Councillor Ruth Rosenau, cabinet member for regeneration, planning and transportation, said:
“This is a very exciting day for the Green Door Project and a big step forward for what we are trying to deliver.
“The new hub building is looking great and we’ve had a huge amount of interest from people asking about how they can hire the bikes.
“Cycling is a real fun activity and these bikes will help to revolutionise leisure facilities for disabled people by removing barriers and opening cycling up to everyone"
A total of £340,000 has been provided to the Green Door Project by the Big Lottery’s Reaching Communities programme, with top-up funding from Stoke-on-Trent City Council and NHS Stoke-on-Trent’s Healthy City project. Kier Stoke also contributed to the project and carried out the construction of the cycling facility.
As well as the cycle-hire facility, the project is providing a huge range of activities city-wide, such as guided walks, relaxation classes, confidence building, digital photography and art classes.
The 72 square metres building is being built adjacent to the access road between the two car parks next to the lake and will be mainly staffed by volunteers. It includes a project office for the Green Door scheme.
People having a go on the bikes at the lake today gave the project a resounding seal of approval.
For Katy Owen, it was the first time the 49-year-old had been on a bike. Katy, who lives in Weston Coyney, suffers from osteogenesis imperfecta, a rare condition which causes fragile bones.

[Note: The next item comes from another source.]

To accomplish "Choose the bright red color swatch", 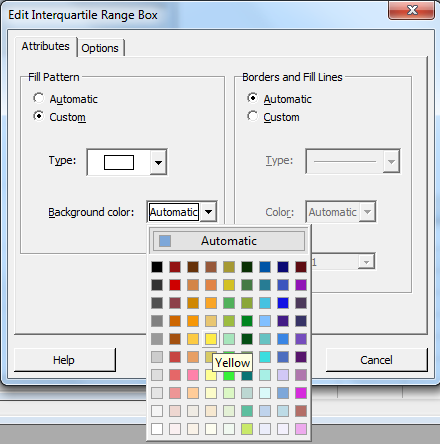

“It was very exciting being on a bike for the first time. I wasn’t sure if I’d be able to have a go but the bike was specially adapted so I could remain seated in my chair while one of the volunteers cycled behind me, which was great.
“It was nice being able to feel the wind blowing in my face when we went around the lake. I’ll definitely come back and have another go.”
Her carer Belinda Blackburn, aged 30, who also lives in Weston Coyney, said:
“I think it’s a really good idea. It’s a beautiful lake and it’s good that everyone has the opportunity to cycle around it.”
Claire Cheskin, who lives in London and suffers from multiple sclerosis (MS), was visiting friends in Stoke-on-Trent and called in at Westport Lake to have a go on one of the bikes.
The 53-year-old said:
“It was really good fun. The bikes are great and easy to use and it’s a beautiful setting at the lake. I have a specially made bike but it cost £1,000 so a scheme like this where people can hire them for a low-cost will be financially attractive to a lot of people.
“I don’t think it will just be people from Stoke-on-Trent using these bikes, I can see them coming from miles around.”
John Beech, chairman of Stoke-on-Trent Area Network for Disability (STAND), said:
“This is fantastic news for people in the city with a disability or who are suffering from long-term illness.
“I’m disabled myself and although I’m not able to use a normal bicycle, I will be able to use these ones which are being offered for hire.
“The location for the facility couldn’t be better and what pleases me is that this will be something which people can use for years to come, not just for a few weeks or months.
“I think the project team and the city council should be thanked for all the hard work they’ve put in to make this happen.”
Kier managing director David Mawson said:
“We’re proud to support this project. It will improve lives for thousands of people in Stoke-on-Trent and encourage lifestyle changes that promote physical and mental wellbeing.”